Após réplica, não admitida, prosseguiu, até final, o processo, tendo improcedido por sentença que a Relação de Coimbra revogou em parte - declaradas nulas as deliberações sociais tomadas na assembleia geral de 97.06.18 e ordenado o cancelamento do respectivo registo; absolvidos do pedido os réus D e mulher.
Por pretenderem a manutenção da sentença, pediram revista os réus, concluindo, em suma e no essencial, em suas alegações
- o fundamento para revogar a sentença - o aviso convocatório não conter a hora da reunião - não é subsumível quer no conteúdo quer no espírito do art. 56-1 a) e 2 CSC
- pois aí apenas se prevê a falta absoluta de convocatória ou de nela se não indicar o dia, hora e local da reunião;
- aqui apenas faltou a indicação da hora, o que constitui mera irregularidade geradora de anulabilidade;
- violado o disposto nos arts. 56-1 a) e 2 e 57 CSC.
Contra-alegando, defenderam os autores a confirmação do acórdão.
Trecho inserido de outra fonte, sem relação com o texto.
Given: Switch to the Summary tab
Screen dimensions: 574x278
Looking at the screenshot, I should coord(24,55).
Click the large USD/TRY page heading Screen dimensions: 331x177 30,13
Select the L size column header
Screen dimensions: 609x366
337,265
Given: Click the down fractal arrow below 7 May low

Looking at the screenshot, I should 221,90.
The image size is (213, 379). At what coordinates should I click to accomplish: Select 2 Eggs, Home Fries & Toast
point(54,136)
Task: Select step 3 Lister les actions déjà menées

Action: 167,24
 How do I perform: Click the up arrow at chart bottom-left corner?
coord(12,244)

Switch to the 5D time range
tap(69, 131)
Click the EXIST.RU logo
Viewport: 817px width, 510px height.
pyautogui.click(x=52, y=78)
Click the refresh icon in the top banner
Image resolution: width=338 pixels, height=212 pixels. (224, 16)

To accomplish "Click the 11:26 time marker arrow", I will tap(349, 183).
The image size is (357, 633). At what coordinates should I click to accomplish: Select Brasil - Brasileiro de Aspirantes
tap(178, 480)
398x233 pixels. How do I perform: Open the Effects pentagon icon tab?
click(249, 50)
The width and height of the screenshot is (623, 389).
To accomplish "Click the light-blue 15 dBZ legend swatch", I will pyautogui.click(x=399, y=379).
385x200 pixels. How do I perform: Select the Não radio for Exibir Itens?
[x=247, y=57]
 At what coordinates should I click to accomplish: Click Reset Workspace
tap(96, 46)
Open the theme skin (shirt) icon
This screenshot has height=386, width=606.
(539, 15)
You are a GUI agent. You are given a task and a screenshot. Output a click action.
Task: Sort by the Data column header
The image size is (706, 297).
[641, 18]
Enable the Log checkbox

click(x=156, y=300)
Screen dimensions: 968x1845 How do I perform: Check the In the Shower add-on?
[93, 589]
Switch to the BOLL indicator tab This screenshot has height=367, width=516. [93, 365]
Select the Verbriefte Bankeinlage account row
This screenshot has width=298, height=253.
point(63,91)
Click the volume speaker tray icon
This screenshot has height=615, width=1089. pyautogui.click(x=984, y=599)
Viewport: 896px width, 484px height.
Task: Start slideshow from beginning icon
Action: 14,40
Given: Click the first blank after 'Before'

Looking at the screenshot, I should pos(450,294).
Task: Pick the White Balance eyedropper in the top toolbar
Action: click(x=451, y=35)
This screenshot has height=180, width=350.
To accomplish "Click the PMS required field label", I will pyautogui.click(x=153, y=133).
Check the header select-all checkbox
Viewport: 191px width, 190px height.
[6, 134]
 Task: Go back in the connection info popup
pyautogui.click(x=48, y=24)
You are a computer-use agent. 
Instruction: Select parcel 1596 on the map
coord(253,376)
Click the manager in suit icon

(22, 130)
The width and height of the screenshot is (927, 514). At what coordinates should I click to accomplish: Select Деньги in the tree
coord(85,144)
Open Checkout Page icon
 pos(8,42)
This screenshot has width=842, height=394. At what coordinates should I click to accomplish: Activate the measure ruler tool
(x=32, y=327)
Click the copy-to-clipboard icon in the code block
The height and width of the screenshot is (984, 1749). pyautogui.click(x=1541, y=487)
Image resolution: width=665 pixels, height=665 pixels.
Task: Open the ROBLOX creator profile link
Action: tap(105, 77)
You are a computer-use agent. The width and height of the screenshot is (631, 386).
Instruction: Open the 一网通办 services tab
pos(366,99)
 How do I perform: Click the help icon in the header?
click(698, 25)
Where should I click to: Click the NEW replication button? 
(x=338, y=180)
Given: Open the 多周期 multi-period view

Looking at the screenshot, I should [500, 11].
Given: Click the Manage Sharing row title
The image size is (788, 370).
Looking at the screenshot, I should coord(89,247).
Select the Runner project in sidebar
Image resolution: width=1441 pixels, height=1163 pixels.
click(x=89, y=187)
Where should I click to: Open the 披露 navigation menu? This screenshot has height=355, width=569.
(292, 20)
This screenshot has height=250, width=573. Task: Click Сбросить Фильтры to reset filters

Proferido despacho a julgar os réus D e mulher partes ilegítimas no recurso.
Colhidos os vistos.
Matéria de facto que as instâncias deram como provada -
a) - autores e réus eram os únicos sócios da sociedade por quotas "C", pessoa colectiva nº 502906367, com sede na E.N. n... freguesia de S. Vicente da cidade da Guarda, matriculada na Conservatória do Registo Comercial da Guarda sob o nº 941;
b) - a actividade da dita sociedade resume-se à exploração do conhecido restaurante "C" sito no lugar referido na al. anterior;
c) - o réu outorgou escritura pública na qual disse não só que ficava alterada a gerência mas também que era aumentado o capital social com a subscrição de uma nova quota de 2500000 escudos por sua esposa e que era dada nova redacção aos arts. 3 e 4 do pacto social;
d) - as deliberações referidas na al. c) foram objecto de registo no Registo Comercial;
e) - para tanto o réu havia reunido sózinho em 97.06.18;
f) - o réu detinha metade do capital social da sociedade;
g) - os autores tiveram conhecimento em 97.12.14 que teria havido uma alteração na gerência da sociedade da qual fazia parte o autor A;
h) - o gerente da sociedade ré, F, enviou aos autores as cartas registadas, com aviso de recepção, juntas a fls. 66 e 67, para a morada "rua .... 6300 Guarda", as quais não foram reclamadas, apesar de naquela morada ter sido deixado aviso para o efeito pelos serviços postais em 97.06.04;
i) - das cartas juntas a fls. 66 e 67 não consta a hora mas apenas o dia e local onde a assembleia geral iria ter lugar;
j) - o afastamento da gerência do autor A causou aos autores sofrimento e incómodo;
l) a presente acção foi proposta em 97.12.19.


Decidindo: -
1.- Dispõe o art. 56-1 a) CSC que são nulas as deliberações dos sócios tomadas em assembleia geral não convocada; se irregularmente convocadas, são meramente anuláveis (CSC- 58-1 a)).
Todavia, a omissão de certas formalidades que a convocação deve conter (CSC- 377 e 248-1 e 3) constitui não apenas irregularidade, gerando anulabilidade, mas causa de nulidade por ausência de convocação (no art. 56-2 a lei indica as situações que considera equivalentes à ausência muito embora não se trate de falta absoluta de convocação; a Relação subsumiu o caso a esta norma).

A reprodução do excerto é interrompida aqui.